International

Neuf personnes ont été tuées dans des violences à Kinshasa mardi, jour qui marque la fin du mandat du président Joseph Kabila, a déclaré le porte-parole du gouvernement de la République démocratique du Congo. "A Kinshasa, il y a eu neuf morts, pas un seul de plus", a dit le porte-parole du gouvernement, Lambert Mende.

Peu avant, la Mission de l'ONU au Congo (Monusco) a indiqué enquêter sur des informations crédibles faisant état d'une vingtaine de tués dans la capitale congolaise.

A Lubumbashi, deuxième ville de la République démocratique du Congo, deux personnes ont été tuées et trois blessées dans des affrontements entre manifestants et la police mardi, a annoncé le gouverneur de la province.

"Parmi les morts, il y a un manifestant tué par balle et un policier lynché par les manifestants", a expliqué Jean-Claude Kazembe, gouverneur du Haut-Katanga dont Lubumbashi est le chef-lieu.

"Les deux blessés sont des journalistes rattachés au gouvernorat et un enfant qui a reçu une balle perdue", a-t-il ajouté.

Des tirs d'armes à feu avaient débuté vers 09H15 (08H15 HB) dans un quartier du sud de la ville, théâtre d'affrontements entre des manifestants et la police dont témoignaient plusieurs pneus brûlés abandonnés sur une chaussée jonchée de pierres.

Le journaliste a entendu des rafales nourries pendant une vingtaine de minutes qui ont ensuite fait place à des tirs par intermittence jusque peu après 10H00 (09H00 HB).
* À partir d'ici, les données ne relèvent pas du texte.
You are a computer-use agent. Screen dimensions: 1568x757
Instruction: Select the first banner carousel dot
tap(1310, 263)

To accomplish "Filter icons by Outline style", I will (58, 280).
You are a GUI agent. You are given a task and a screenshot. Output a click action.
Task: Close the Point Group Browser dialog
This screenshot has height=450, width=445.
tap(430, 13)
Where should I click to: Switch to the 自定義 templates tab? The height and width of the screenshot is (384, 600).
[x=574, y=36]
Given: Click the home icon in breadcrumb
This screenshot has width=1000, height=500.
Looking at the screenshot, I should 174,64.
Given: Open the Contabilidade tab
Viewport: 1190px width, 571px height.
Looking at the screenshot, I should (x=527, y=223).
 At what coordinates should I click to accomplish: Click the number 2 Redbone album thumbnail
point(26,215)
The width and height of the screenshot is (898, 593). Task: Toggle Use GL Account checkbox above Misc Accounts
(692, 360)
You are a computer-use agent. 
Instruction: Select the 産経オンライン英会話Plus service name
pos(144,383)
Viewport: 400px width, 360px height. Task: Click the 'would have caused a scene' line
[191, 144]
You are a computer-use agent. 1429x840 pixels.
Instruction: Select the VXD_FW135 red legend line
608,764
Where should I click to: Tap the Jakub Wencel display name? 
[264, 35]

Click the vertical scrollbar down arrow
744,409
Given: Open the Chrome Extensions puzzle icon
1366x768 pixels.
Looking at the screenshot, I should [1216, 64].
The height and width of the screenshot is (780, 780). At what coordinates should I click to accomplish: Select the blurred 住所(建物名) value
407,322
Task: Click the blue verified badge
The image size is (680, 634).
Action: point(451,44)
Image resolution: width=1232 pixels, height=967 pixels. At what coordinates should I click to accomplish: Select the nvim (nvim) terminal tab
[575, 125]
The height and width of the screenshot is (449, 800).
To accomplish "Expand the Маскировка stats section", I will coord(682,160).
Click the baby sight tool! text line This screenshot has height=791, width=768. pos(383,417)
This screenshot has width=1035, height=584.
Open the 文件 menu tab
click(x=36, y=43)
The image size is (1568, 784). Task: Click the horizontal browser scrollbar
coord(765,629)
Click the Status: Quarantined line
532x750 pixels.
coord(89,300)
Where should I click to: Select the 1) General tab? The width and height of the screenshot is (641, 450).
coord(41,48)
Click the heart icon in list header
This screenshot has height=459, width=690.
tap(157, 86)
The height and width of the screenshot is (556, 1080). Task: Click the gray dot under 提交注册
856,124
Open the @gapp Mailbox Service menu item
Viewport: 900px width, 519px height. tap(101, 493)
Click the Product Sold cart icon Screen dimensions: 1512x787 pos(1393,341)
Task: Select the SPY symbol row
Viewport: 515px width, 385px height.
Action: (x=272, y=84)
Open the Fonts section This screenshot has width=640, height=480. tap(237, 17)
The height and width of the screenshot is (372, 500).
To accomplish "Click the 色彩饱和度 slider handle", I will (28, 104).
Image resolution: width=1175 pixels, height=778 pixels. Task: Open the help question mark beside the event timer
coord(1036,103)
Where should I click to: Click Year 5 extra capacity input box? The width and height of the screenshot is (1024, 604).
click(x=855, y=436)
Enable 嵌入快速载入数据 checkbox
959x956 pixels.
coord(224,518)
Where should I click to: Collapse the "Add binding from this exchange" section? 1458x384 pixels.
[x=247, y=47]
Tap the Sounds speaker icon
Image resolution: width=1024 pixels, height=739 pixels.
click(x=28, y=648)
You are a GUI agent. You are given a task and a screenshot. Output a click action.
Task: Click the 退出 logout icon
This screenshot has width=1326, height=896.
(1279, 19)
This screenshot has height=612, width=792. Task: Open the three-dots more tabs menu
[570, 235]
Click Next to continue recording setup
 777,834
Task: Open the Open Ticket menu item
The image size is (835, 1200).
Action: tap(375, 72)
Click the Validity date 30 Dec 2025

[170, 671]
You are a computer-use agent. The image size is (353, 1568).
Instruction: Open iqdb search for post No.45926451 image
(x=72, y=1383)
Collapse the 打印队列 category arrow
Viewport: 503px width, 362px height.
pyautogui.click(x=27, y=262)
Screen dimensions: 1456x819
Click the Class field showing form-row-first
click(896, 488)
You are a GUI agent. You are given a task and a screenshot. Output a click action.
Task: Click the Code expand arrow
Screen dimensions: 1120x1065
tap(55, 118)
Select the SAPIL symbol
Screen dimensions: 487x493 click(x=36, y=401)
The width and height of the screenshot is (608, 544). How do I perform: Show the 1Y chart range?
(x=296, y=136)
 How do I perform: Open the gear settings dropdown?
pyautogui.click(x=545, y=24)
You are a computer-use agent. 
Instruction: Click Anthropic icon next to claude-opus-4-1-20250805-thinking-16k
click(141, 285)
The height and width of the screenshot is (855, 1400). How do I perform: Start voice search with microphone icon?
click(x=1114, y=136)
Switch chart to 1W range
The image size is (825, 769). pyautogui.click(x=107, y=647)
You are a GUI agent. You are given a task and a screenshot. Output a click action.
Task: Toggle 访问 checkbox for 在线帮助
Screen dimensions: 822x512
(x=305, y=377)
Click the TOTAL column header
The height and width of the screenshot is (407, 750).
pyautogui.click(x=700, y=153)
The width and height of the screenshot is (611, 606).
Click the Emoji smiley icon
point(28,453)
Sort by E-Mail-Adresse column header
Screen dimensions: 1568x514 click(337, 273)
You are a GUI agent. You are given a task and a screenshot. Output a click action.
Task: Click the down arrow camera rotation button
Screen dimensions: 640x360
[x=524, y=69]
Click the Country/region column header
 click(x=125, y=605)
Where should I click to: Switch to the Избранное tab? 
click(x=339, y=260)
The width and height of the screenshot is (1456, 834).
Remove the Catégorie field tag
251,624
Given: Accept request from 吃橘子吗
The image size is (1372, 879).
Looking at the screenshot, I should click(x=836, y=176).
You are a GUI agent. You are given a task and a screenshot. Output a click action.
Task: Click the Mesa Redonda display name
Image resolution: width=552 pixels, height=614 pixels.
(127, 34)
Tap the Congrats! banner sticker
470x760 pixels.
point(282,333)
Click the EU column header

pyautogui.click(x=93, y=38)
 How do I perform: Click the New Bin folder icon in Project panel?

En fin de matinée, la situation était redevenue calme à Lubumbashi, selon un correspondant de l'AFP.

Cinq morts dans la province du Kongo central

Cinq personnes ont trouvé la mort mardi dans la province du Kongo central (ex-Bas Congo, dans le sud-ouest de la République démocratique du Congo) à la suite d'échauffourées liées à la fin du second mandat du président Joseph Kabila, a rapporté la radio onusienne Okapi, citant des sources locales. Un seul décès a été enregistré dans la ville portuaire de Matadi, le chef-lieu de la province, et quatre autres à Boma, une ville plus proche de l'océan Atlantique.

A Matadi, des manifestants en colère ont pillé un bureau de la police et trois autres magasins. Vingt jeunes pillards ont été arrêtés par la police nationale.

Selon des témoins, tout a commencé mardi vers minuit, quand des jeunes gens sont sortis en sifflant et en claquant des marmites pour signaler la fin du mandat du président de la République.

A Boma, à 150 km à l'ouest de Matadi, des jeunes qui menaçaient de piller les magasins ont été repoussés par la police, au prix de quatre morts.

Selon le porte-parole du gouvernement congolais, Lambert Mende Omalanga, neuf personnes ont été tuées dans des violences à Kinshasa mardi, premier jour après la fin du mandat du président Kabila, qui n'a manifesté aucune volonté d'abandonner le pouvoir.